When Josh and I were looking to buy a home, we knew we wanted to be on Hilltop. We love that it is diverse, lively, and ever changing. Hilltop is an area of Tacoma that was known for gang violence and drugs in the 80’s and 90’s. It was pretty brutal for a while there. Crips ran the show. Shoot outs were common and white kids like me from the burbs were not allowed to pass through. While visiting St. Joseph’s hospital to see a friend in high school, I was instructed to “just roll through the lights after dark, don’t stop.”

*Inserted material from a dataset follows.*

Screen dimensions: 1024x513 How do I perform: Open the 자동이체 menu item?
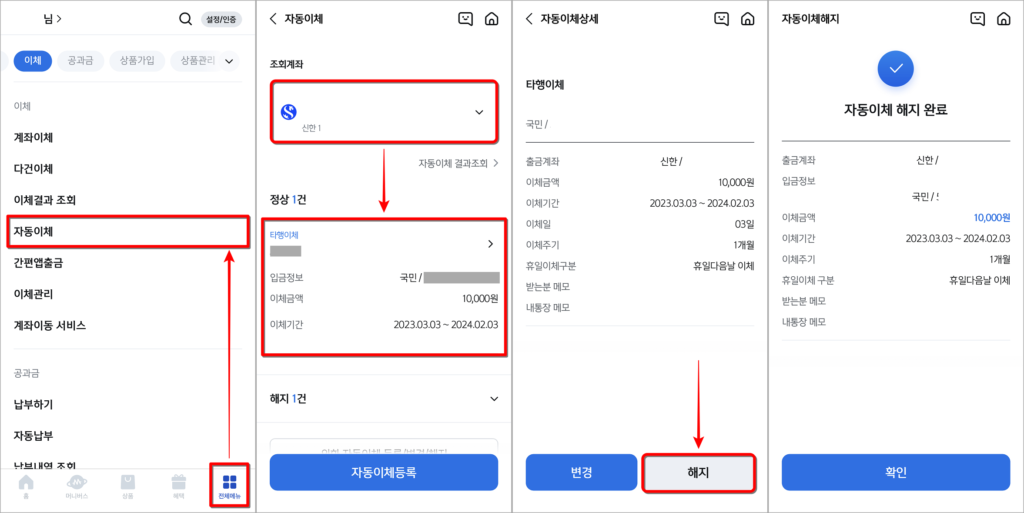128,232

We now own a home within a stones throw from the hospital (okay, you’d have to have a really good arm). I can see the window of the room I birthed Leif in from our front porch. We have the most incredible block of neighbors I could have ever dreamed of. We are diverse in color, socio-economics, religion, and interests. We are made up of African Americans, Native Kenyans, Asians, Native Americans, Caucasians and Latino. We are artists, lawyers, nurses, teachers, runners, mountain climbers, gardeners, dog lovers, cat lovers…. We take care of each other and celebrate each other.
There are several “mixed race” families on my block. There is a white woman who is raising 4 compassionate, intelligent, and gorgeous children with her black husband. Every time I see these kids, I’m inspired. They are seriously some of the sweetest kids I have ever met. There are 3 boys and 1 girl. All of them are a delight to be around…I’m counting the days until they are old enough to babysit! Their parents are incredible. This is why they are such wonderful kids, I am sure. I’ve been watching closely as their mom responds to the recent events in Baltimore. I’ve been trying to empathize with what it means to raise black children…black boys in particular, in a country where black people continue to be systematically discriminated against, targeted by police and murdered at their hands. Its hard to grasp. In addition to all my anxieties about Leif’s future– his physical and emotional well being– she, along with other mothers raising black children, must also worry that they will treated poorly…or even killed… at the hands of the system.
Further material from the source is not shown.